What is being asked ->
Please rewrite these lines with "Socks" replaced by "Stockings" everywhere and nothing else changed, leaving out the pictures.

--- Start Task input ---

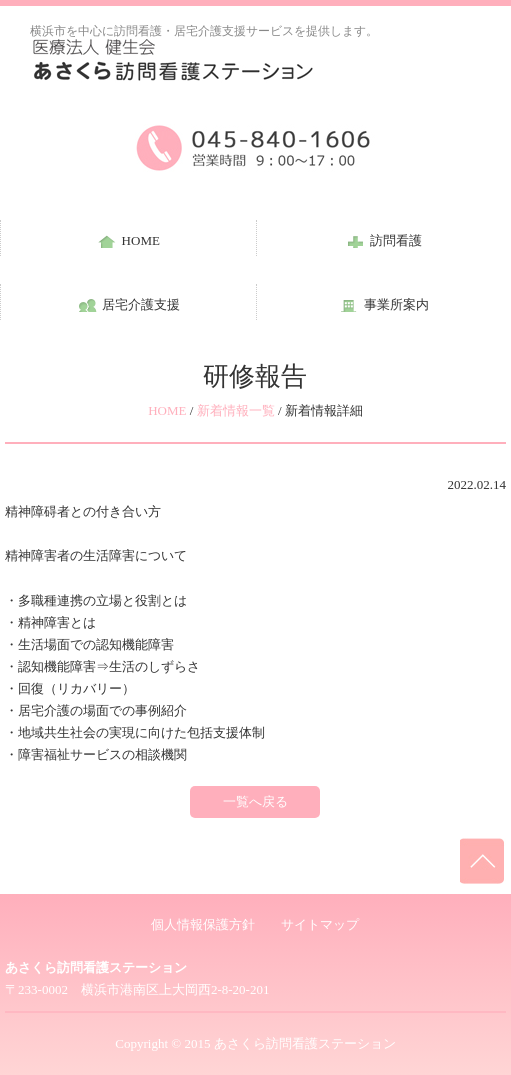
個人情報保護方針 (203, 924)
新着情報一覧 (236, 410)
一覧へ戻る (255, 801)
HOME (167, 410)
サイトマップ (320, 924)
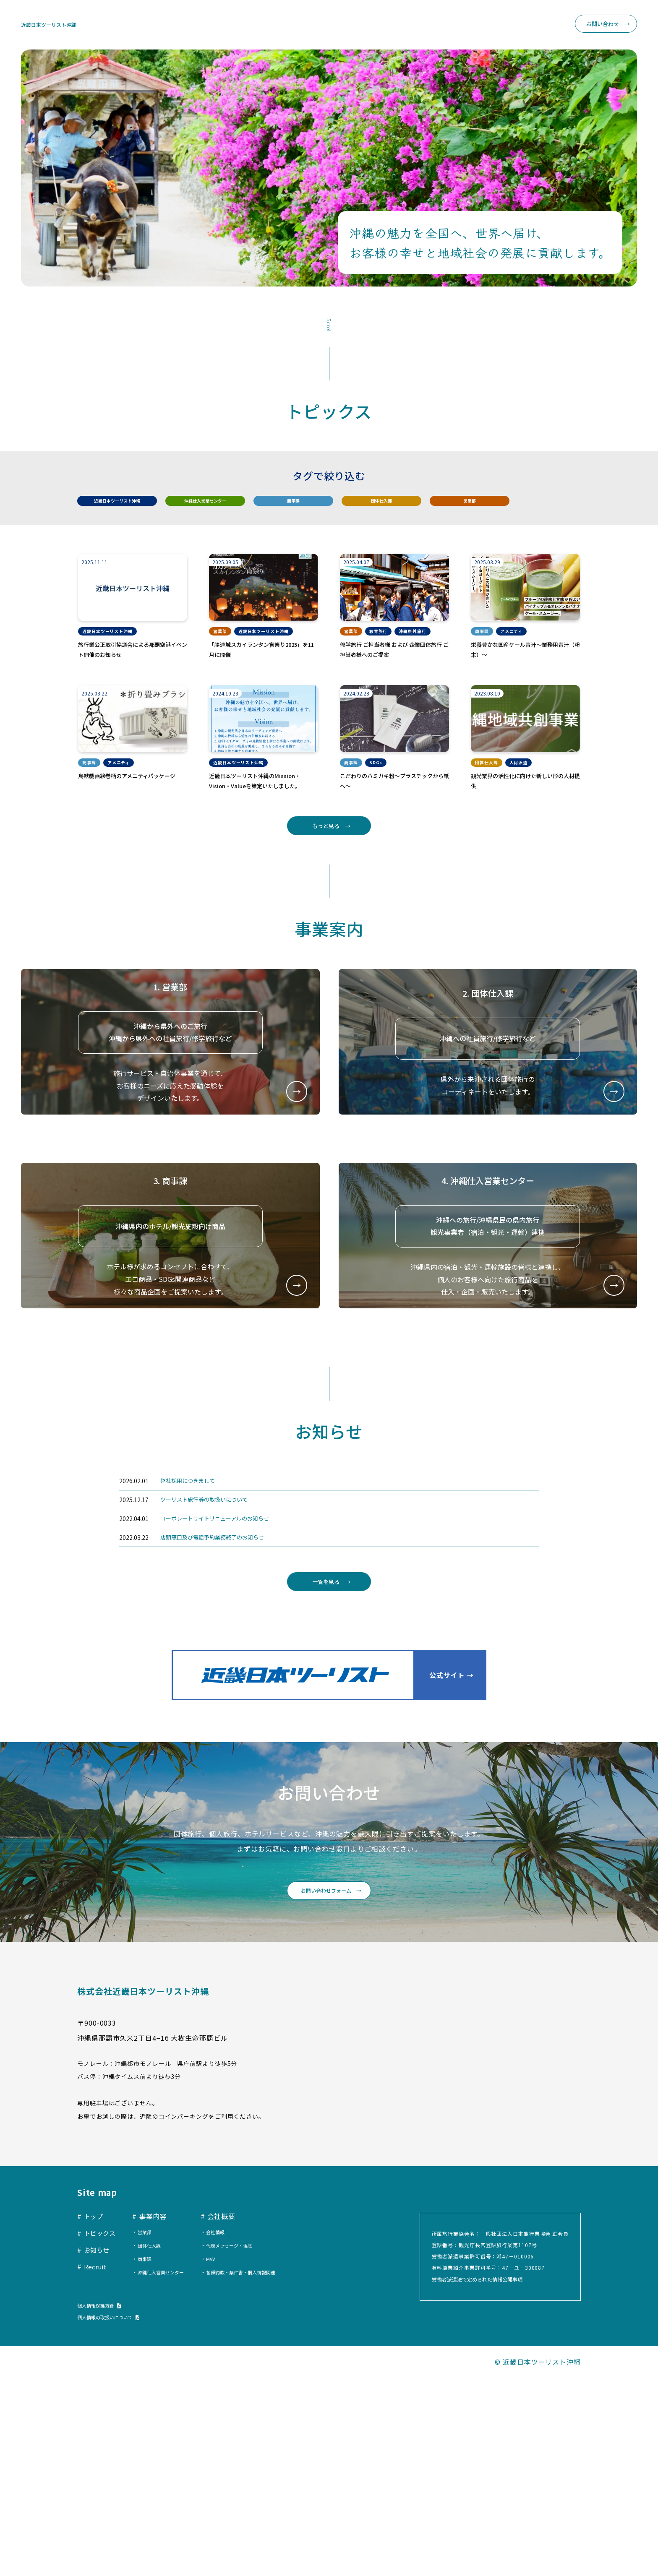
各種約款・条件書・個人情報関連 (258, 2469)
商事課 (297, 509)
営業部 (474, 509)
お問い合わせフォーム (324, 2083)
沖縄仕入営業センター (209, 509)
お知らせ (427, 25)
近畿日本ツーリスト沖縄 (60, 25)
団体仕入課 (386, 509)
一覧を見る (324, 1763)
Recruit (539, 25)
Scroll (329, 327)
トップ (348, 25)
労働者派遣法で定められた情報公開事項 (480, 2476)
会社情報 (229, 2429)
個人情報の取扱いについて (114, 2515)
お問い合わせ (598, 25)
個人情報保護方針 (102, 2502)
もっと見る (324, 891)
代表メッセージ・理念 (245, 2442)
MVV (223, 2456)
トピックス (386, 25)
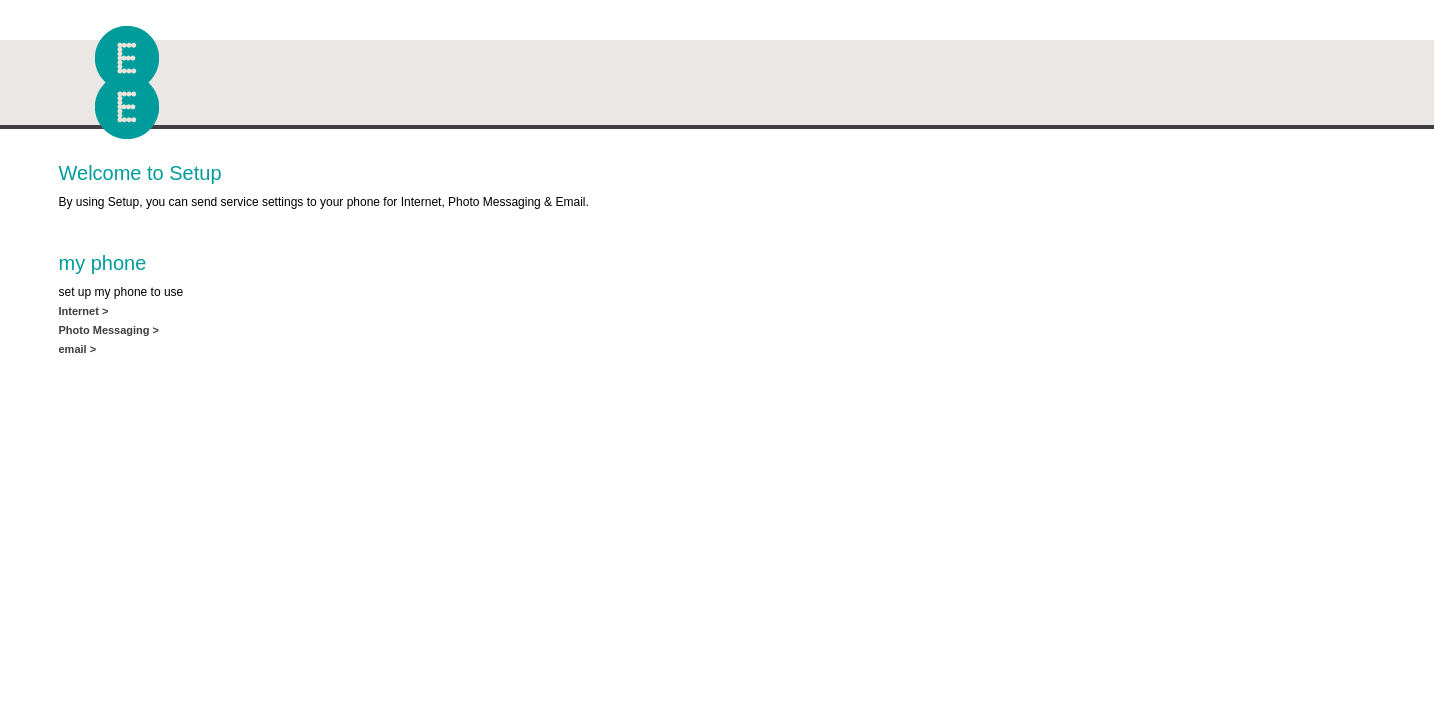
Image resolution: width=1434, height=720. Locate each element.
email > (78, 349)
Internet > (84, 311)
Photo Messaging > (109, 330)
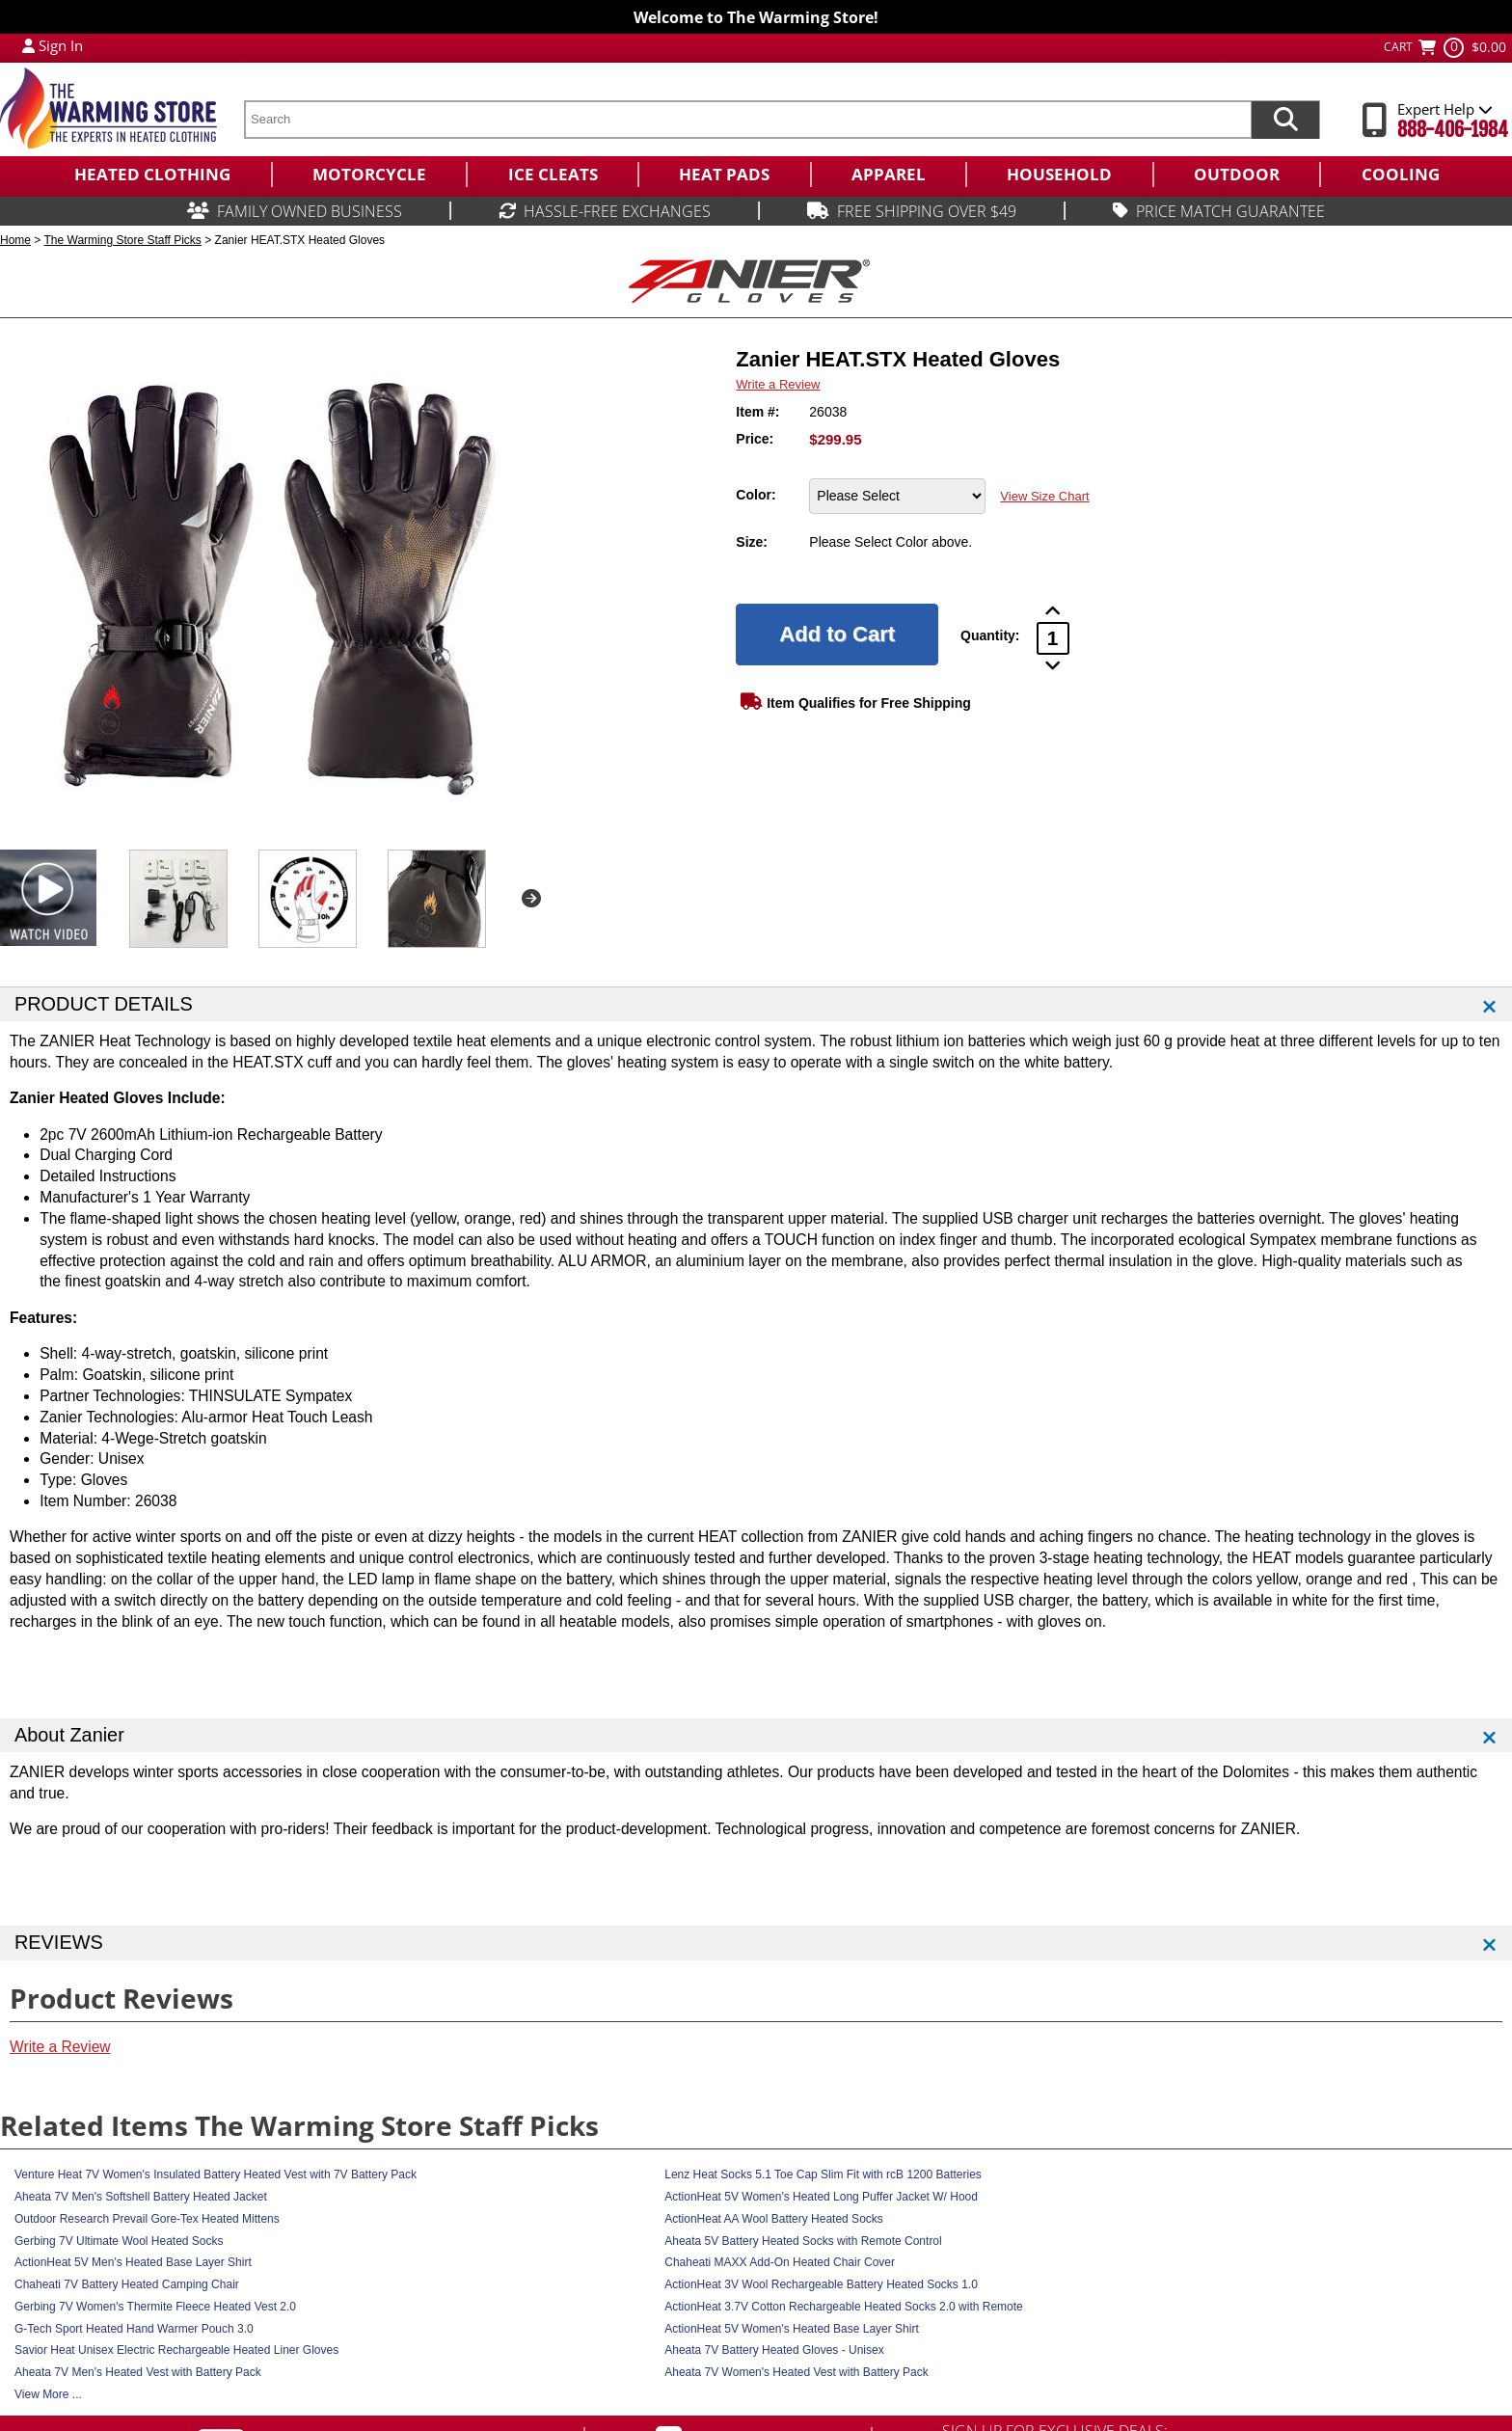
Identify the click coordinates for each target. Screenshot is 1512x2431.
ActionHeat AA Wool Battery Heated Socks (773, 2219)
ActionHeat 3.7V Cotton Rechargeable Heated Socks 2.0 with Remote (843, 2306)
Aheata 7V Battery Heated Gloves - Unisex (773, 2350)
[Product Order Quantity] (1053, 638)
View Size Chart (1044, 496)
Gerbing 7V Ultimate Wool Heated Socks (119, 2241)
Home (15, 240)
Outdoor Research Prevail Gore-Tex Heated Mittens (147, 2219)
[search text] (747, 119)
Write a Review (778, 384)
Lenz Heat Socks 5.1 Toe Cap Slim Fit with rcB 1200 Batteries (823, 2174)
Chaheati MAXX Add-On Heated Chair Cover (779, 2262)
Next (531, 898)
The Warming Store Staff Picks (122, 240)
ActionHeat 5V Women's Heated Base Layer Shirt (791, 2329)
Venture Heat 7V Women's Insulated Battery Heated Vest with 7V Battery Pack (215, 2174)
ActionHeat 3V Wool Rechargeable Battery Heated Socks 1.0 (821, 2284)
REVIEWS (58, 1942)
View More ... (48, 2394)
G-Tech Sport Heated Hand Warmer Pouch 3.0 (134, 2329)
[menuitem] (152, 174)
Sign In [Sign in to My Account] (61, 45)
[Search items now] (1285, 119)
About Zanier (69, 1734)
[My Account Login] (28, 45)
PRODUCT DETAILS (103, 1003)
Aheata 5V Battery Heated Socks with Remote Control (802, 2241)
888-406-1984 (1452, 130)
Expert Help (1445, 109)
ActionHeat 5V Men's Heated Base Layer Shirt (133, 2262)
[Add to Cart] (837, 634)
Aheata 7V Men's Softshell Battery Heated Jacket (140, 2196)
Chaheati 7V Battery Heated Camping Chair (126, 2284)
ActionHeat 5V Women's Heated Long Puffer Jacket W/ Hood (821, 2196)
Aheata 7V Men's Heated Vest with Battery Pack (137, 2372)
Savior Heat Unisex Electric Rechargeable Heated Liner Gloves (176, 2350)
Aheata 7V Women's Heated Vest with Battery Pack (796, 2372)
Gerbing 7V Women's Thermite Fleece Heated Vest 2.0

--- End Task input ---

Problem solution ->
個人情報保護方針 (203, 924)
新着情報一覧 (236, 410)
一覧へ戻る (255, 801)
HOME (167, 410)
サイトマップ (320, 924)
各種約款・条件書・個人情報関連 (258, 2469)
商事課 (297, 509)
営業部 (474, 509)
お問い合わせフォーム (324, 2083)
沖縄仕入営業センター (209, 509)
お知らせ (427, 25)
近畿日本ツーリスト沖縄 (60, 25)
団体仕入課 (386, 509)
一覧を見る (324, 1763)
Recruit (539, 25)
Scroll (329, 327)
トップ (348, 25)
労働者派遣法で定められた情報公開事項 (480, 2476)
会社情報 (229, 2429)
個人情報の取扱いについて (114, 2515)
お問い合わせ (598, 25)
個人情報保護方針 (102, 2502)
もっと見る (324, 891)
代表メッセージ・理念 (245, 2442)
MVV (223, 2456)
トピックス (386, 25)
Image resolution: width=1434, height=720. Locate each element.
email > (78, 349)
Internet > (84, 311)
Photo Messaging > (109, 330)
Identify the click coordinates for each target. Screenshot is 1512x2431.
ActionHeat AA Wool Battery Heated Stockings (773, 2219)
ActionHeat 3.7V Cotton Rechargeable Heated Stockings 2.0 with Remote (843, 2306)
Aheata 7V Battery Heated Gloves - Unisex (773, 2350)
[Product Order Quantity] (1053, 638)
View Size Chart (1044, 496)
Gerbing 7V Ultimate Wool Heated Stockings (119, 2241)
Home (15, 240)
Outdoor Research Prevail Gore-Tex Heated Mittens (147, 2219)
[search text] (747, 119)
Write a Review (778, 384)
Lenz Heat Stockings 5.1 Toe Cap Slim Fit with rcB 1200 Batteries (823, 2174)
Chaheati MAXX Add-On Heated Chair Cover (779, 2262)
Next (531, 898)
The Warming Store Staff Picks (122, 240)
ActionHeat 5V Women's Heated Base Layer Shirt (791, 2329)
Venture Heat 7V Women's Insulated Battery Heated Vest with 7V Battery Pack (215, 2174)
ActionHeat 3V Wool Rechargeable Battery Heated Stockings 1.0 (821, 2284)
REVIEWS (58, 1942)
View More ... (48, 2394)
G-Tech Sport Heated Hand Warmer Pouch 3.0 (134, 2329)
[menuitem] (152, 174)
Sign In [Sign in to My Account] (61, 45)
[Search items now] (1285, 119)
About Zanier (69, 1734)
[My Account Login] (28, 45)
PRODUCT DETAILS (103, 1003)
Aheata 5V Battery Heated Stockings with Remote Control (802, 2241)
888-406-1984 (1452, 130)
Expert Help (1445, 109)
ActionHeat 5V Men's Heated Base Layer Shirt (133, 2262)
[Add to Cart] (837, 634)
Aheata 7V Men's Softshell Battery Heated Jacket (140, 2196)
Chaheati 7V Battery Heated Camping Chair (126, 2284)
ActionHeat 5V Women's Heated Long Puffer Jacket W/ Hood (821, 2196)
Aheata 7V Men's Heated Vest with Battery Pack (137, 2372)
Savior Heat Unisex Electric Rechargeable Heated Liner Gloves (176, 2350)
Aheata 7V Women's Heated Vest with Battery Pack (796, 2372)
Gerbing 7V Women's Thermite Fleece Heated Vest 2.0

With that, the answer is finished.